-- TASK DATA --

-- BEGIN --

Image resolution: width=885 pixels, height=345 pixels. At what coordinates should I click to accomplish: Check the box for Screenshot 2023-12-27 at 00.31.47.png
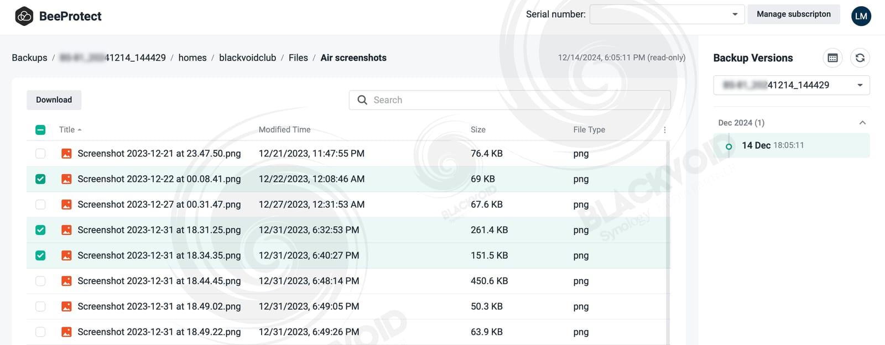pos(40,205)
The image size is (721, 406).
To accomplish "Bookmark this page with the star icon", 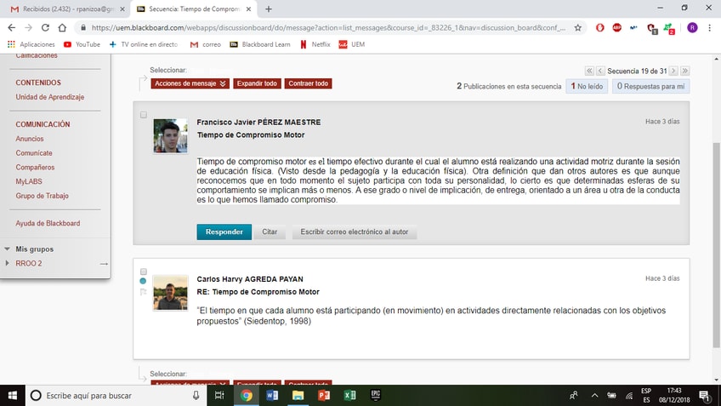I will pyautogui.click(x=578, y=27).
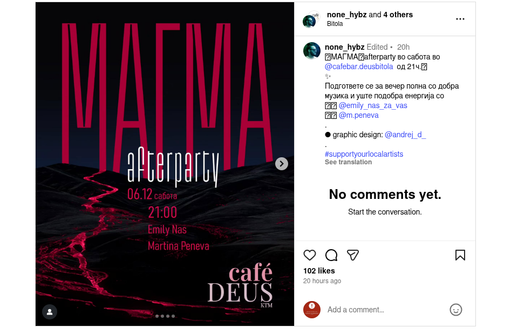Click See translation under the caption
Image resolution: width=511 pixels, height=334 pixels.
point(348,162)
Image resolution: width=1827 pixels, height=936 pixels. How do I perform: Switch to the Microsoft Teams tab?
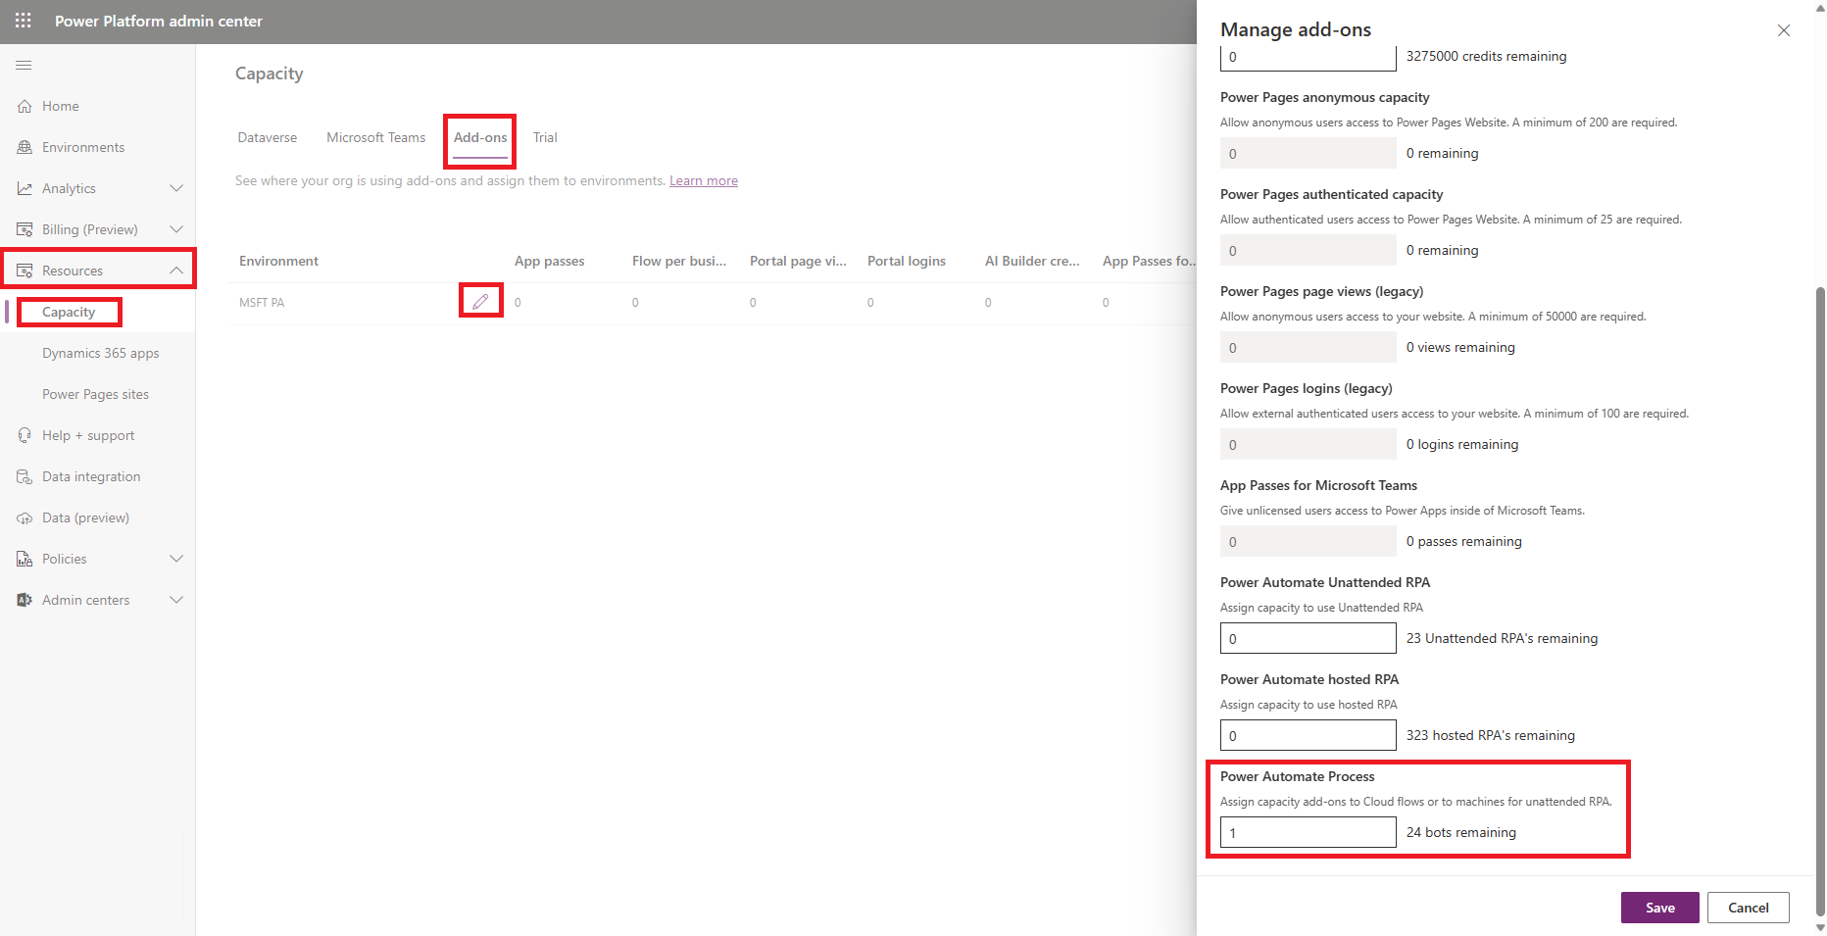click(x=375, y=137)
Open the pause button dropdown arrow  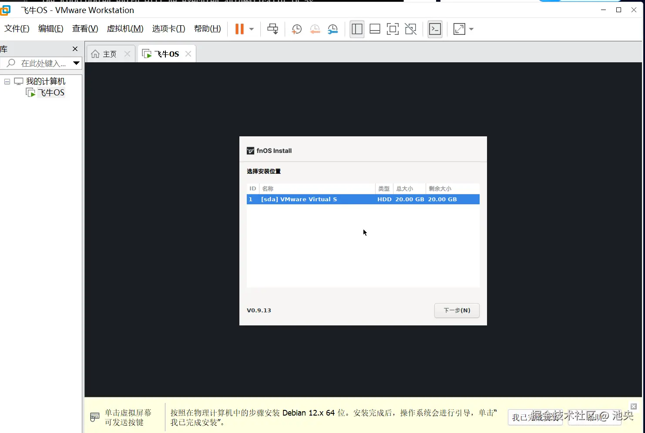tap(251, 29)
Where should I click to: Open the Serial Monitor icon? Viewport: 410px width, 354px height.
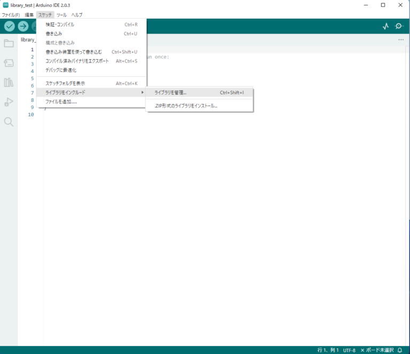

-- END --

-- AIM OF THE EXERCISE --
Please filter the material above down to the lines that contain the string "pixels", and copy each such line in full.

-- TASK SOLUTION --
Image resolution: width=885 pixels, height=345 pixels. At what coordinates should I click to accomplish: Check the box for Screenshot 2023-12-27 at 00.31.47.png
Image resolution: width=511 pixels, height=334 pixels.
Image resolution: width=1827 pixels, height=936 pixels. How do I perform: Switch to the Microsoft Teams tab?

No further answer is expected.